Try it: Tell me how many lines of the entries below include the string "Click", and give only the number.

Entries shown:
________________________________________
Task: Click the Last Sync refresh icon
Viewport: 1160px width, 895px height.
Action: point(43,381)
________________________________________
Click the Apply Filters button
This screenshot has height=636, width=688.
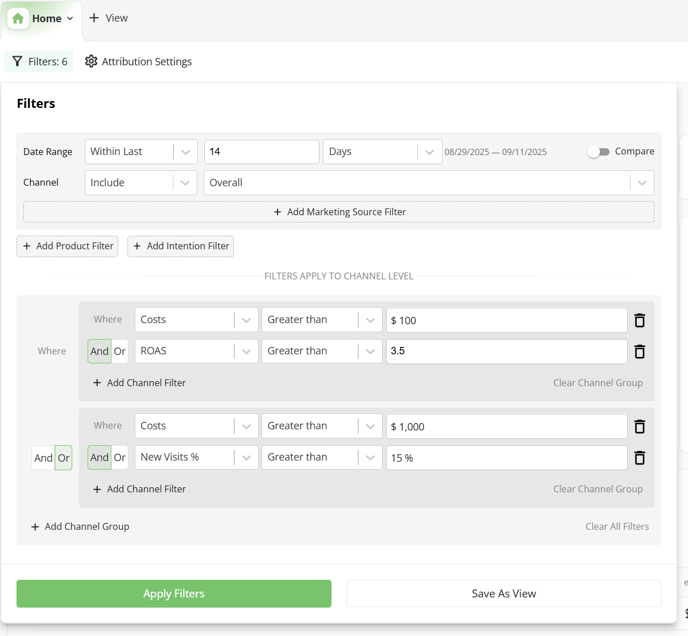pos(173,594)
________________________________________
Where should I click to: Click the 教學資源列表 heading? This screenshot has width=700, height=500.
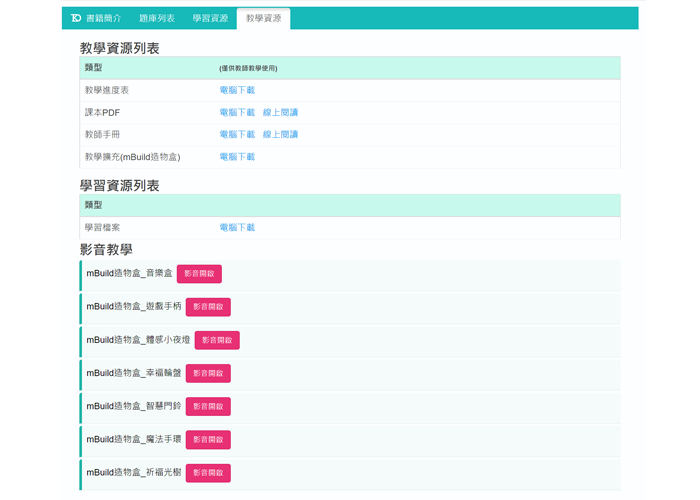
________________________________________
Answer to the problem: 3